2000メートルを超す高さがありながら、ほとんどの登山者は目もくれない不遇な山である。北隣りに信州百名山のひとつでもある入笠山が、南に釜無川をはさんで同じく鋸岳と甲斐駒ヶ岳という有名な山がひかえているためであろうか。
反面、有名ではない山というのは登山者に会うこともめったにない。道標もあるかないかで、野性味が保たれていて興味深い。この山こそ、仮に信州百無名山をかぞえるとしたら、標高からしてもその筆頭格と思われる。
北のツンとした入笠山の南に目を転じれば、準平原的に山地が南へのびている。その山地はわずかながら標高をあげていくが、釜無川へがくんと落ちる山地末端の白岩山(2267メートル)の手前にあり、ピークを特定することすら困難な山である。

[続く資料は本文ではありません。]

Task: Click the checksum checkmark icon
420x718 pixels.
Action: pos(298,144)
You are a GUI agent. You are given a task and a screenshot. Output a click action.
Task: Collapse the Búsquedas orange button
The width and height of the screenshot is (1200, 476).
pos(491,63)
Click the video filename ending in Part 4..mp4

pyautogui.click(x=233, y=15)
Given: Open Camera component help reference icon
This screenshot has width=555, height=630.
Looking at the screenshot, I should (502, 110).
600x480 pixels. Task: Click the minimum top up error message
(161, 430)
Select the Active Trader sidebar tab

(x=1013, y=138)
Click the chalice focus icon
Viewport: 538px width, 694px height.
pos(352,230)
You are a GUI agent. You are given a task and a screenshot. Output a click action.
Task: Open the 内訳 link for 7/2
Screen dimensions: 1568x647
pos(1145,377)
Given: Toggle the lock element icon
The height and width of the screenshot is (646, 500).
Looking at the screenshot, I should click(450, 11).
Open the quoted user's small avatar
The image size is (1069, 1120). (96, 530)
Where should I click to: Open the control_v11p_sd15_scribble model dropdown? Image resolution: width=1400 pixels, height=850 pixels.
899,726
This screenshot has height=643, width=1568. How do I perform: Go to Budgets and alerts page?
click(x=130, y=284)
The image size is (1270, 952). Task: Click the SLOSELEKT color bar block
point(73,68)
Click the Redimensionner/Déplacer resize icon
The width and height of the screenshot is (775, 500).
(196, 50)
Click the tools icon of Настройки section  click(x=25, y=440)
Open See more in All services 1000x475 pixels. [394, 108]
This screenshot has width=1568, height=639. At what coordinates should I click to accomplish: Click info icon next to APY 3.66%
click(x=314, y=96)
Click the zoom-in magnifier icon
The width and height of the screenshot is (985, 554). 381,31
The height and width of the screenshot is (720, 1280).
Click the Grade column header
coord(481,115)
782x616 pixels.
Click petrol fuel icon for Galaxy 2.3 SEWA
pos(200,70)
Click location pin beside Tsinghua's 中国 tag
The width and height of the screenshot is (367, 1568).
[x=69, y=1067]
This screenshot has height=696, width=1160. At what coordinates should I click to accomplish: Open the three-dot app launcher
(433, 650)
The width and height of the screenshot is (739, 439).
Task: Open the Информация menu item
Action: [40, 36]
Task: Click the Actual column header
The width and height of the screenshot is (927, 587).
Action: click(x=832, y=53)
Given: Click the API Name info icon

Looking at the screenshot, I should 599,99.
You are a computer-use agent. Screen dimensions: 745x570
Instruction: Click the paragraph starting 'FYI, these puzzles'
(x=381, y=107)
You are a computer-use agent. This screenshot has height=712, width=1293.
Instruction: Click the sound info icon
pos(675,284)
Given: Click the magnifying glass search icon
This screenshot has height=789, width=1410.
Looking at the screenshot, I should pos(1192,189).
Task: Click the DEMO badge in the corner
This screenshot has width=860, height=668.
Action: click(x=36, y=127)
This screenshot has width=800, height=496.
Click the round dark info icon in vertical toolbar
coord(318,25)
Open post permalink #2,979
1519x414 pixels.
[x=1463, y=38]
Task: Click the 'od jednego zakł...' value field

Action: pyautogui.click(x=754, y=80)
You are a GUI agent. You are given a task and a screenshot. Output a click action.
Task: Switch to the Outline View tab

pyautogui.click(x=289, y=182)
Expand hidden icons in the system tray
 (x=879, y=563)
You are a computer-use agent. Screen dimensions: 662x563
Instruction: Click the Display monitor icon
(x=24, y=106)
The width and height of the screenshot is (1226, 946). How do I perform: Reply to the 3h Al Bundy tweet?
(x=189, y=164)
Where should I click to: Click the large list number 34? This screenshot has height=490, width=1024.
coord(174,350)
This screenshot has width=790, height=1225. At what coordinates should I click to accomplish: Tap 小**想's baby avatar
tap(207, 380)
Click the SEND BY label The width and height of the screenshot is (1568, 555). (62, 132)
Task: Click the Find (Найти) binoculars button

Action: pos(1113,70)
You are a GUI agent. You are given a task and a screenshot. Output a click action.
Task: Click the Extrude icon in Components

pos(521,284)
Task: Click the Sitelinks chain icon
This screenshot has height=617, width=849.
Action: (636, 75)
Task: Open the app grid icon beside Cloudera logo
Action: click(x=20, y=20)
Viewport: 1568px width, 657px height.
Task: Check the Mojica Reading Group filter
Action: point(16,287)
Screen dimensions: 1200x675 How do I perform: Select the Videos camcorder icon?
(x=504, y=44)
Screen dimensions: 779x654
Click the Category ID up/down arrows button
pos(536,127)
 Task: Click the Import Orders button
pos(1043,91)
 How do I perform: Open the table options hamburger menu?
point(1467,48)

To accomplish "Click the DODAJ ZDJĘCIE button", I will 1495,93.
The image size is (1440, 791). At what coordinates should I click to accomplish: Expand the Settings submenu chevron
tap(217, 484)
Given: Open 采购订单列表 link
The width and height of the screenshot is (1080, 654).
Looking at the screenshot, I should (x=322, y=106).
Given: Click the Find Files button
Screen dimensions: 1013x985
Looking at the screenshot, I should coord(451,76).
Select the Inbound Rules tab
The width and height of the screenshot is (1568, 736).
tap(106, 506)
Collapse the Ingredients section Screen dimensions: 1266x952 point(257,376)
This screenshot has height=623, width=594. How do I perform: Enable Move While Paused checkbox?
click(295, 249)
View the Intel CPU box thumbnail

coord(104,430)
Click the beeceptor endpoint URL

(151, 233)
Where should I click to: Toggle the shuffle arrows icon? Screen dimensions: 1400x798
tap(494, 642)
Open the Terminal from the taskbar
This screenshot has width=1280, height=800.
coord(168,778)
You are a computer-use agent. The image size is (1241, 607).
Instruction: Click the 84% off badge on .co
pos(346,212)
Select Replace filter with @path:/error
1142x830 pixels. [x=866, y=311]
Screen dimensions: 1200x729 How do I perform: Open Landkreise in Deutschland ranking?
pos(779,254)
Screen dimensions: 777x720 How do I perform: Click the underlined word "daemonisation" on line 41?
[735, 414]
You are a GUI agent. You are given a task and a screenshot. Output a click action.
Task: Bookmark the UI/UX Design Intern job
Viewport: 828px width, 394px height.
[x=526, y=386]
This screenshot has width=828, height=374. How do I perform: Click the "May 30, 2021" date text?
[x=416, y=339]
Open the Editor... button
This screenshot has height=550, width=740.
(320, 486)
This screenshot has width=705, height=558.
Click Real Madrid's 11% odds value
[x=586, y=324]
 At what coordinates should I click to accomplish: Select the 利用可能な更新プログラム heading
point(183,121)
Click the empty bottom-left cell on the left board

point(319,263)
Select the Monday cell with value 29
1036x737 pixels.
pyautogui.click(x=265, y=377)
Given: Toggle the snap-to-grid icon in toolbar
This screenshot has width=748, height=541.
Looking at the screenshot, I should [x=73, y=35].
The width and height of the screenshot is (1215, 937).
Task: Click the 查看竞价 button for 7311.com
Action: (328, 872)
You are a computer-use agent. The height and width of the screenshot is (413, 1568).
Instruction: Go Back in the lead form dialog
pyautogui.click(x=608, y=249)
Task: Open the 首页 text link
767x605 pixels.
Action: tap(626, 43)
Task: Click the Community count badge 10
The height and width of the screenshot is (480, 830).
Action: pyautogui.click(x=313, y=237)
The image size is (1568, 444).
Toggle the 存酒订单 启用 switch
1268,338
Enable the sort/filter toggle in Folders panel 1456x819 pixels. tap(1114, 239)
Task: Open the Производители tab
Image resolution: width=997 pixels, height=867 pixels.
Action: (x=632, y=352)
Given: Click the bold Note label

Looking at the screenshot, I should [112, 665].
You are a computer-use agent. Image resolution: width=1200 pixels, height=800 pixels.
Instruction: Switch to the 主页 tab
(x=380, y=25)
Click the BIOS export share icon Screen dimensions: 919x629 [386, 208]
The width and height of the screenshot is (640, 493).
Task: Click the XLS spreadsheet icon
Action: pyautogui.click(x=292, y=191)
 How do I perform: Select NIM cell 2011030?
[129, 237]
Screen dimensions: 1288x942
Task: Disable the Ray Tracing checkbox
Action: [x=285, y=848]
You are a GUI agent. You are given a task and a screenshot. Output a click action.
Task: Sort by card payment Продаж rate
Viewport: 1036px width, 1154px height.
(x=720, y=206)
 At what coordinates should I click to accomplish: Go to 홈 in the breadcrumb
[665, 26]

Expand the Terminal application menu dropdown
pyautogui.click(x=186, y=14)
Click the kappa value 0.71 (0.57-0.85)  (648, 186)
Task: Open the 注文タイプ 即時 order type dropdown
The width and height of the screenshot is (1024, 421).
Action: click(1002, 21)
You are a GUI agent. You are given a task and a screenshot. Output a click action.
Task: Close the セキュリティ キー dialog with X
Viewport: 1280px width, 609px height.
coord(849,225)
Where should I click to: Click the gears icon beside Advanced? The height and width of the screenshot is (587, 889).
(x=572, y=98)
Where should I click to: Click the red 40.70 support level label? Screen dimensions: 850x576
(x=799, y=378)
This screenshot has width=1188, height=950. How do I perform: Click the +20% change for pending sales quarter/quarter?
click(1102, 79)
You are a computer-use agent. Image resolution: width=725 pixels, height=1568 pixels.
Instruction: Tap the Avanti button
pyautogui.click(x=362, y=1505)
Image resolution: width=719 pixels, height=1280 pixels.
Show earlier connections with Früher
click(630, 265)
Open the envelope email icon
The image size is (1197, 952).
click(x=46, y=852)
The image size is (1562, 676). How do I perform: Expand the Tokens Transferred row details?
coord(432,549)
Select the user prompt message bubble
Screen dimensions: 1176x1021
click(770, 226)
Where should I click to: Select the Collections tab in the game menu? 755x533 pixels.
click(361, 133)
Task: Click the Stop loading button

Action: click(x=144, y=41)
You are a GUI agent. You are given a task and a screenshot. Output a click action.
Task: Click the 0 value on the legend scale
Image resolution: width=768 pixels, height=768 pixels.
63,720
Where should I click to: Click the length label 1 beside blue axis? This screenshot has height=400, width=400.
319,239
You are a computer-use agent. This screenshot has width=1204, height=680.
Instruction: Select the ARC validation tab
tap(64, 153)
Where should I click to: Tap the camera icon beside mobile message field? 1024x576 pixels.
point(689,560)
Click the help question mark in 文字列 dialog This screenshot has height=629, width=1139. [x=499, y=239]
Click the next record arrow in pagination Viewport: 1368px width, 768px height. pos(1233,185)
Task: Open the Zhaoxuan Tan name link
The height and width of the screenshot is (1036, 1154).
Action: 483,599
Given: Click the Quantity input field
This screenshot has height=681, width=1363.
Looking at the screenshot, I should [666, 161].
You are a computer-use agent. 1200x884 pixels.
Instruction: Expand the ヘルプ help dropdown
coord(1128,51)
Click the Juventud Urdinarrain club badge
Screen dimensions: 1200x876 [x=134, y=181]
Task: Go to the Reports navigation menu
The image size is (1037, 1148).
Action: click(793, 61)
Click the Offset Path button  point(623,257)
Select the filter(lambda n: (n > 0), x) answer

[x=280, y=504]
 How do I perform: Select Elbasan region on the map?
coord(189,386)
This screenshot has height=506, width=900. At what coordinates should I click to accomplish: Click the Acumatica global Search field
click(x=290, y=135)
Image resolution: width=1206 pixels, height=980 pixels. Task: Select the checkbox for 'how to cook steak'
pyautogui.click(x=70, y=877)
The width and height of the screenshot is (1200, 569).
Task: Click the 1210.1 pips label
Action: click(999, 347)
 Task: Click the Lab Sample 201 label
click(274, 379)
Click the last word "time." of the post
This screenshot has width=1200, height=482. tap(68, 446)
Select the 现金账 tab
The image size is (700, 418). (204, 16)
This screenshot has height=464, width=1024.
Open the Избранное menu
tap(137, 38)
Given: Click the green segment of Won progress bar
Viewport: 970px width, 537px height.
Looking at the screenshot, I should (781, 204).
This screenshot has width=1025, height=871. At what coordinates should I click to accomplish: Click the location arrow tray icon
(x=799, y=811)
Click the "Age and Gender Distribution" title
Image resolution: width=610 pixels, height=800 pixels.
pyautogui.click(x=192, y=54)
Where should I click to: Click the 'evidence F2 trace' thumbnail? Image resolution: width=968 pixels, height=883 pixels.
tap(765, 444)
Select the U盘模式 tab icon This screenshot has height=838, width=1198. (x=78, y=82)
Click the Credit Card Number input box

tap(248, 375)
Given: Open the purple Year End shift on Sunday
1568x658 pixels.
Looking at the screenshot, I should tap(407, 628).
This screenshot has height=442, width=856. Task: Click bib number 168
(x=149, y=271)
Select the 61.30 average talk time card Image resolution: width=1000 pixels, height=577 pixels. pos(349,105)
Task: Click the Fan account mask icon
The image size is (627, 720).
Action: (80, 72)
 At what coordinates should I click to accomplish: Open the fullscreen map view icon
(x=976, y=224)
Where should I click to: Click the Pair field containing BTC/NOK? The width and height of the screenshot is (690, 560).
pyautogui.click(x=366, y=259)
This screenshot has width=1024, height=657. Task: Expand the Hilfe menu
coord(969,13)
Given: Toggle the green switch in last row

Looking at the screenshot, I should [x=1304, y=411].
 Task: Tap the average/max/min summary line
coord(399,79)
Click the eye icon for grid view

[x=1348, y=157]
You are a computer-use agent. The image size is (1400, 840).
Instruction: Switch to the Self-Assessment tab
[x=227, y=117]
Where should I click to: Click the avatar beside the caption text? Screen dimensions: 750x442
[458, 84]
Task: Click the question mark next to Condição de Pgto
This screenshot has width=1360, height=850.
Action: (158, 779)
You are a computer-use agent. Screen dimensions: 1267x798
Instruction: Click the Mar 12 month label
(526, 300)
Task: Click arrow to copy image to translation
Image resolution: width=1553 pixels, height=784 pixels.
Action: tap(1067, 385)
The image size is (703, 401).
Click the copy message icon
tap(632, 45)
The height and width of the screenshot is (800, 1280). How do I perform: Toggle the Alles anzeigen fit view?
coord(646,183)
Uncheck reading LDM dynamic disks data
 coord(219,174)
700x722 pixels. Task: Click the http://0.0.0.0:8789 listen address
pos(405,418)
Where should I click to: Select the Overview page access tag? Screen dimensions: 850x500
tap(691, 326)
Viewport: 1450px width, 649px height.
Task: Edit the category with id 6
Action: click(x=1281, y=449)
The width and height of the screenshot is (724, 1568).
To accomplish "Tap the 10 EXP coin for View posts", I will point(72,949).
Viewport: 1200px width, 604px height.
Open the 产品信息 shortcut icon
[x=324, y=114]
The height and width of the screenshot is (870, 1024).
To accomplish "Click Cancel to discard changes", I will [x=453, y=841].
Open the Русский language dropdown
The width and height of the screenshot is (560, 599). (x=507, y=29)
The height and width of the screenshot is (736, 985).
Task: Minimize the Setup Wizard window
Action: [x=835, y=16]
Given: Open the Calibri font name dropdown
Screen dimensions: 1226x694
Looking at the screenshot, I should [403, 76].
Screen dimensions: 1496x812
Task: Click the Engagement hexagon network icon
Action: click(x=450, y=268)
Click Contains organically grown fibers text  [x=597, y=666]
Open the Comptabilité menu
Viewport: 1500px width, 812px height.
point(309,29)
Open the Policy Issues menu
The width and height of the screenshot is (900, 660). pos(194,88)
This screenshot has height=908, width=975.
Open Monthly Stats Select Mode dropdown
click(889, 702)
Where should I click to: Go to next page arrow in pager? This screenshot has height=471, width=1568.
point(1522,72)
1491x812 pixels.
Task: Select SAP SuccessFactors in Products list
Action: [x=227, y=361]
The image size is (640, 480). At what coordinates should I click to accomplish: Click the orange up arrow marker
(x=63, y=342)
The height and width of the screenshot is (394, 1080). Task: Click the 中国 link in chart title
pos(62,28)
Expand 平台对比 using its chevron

諏訪郡富士見町と伊那市長谷の境にあるたおやかな山で、静寂な亜高山帯の山を好む向きには好適な山といってよい。
JR中央本線富士見駅のわずか北から、国道20号線と別れた道路が入笠山方面に上っている。上り切ってTの字の正面が大阿原湿原。右折すると入笠山で、左が林道釜無山線。林道を進み、右(西)の長谷村方面への3つ目の林道分岐に道標。林道を左下にはずして目前の2003メートルピークの右を巻いていく。こぐようなササ原をぬけると草地混りとなり、南北に長く広い頂上となる。湿原入口Tの字に駐車場あり。入口から約2時間。
大阿原湿原はミズゴケとモウセンゴケの群落にクガイソウ、ヤマハハコ、ウメバチソウ、ヤナギランなどの高山植物がみられる。釜無山登山の帰りのみやげにぜひ見学を。
釜無山の北東山ろくに、釜無川と支流武智川にはさまれた武智鉱泉。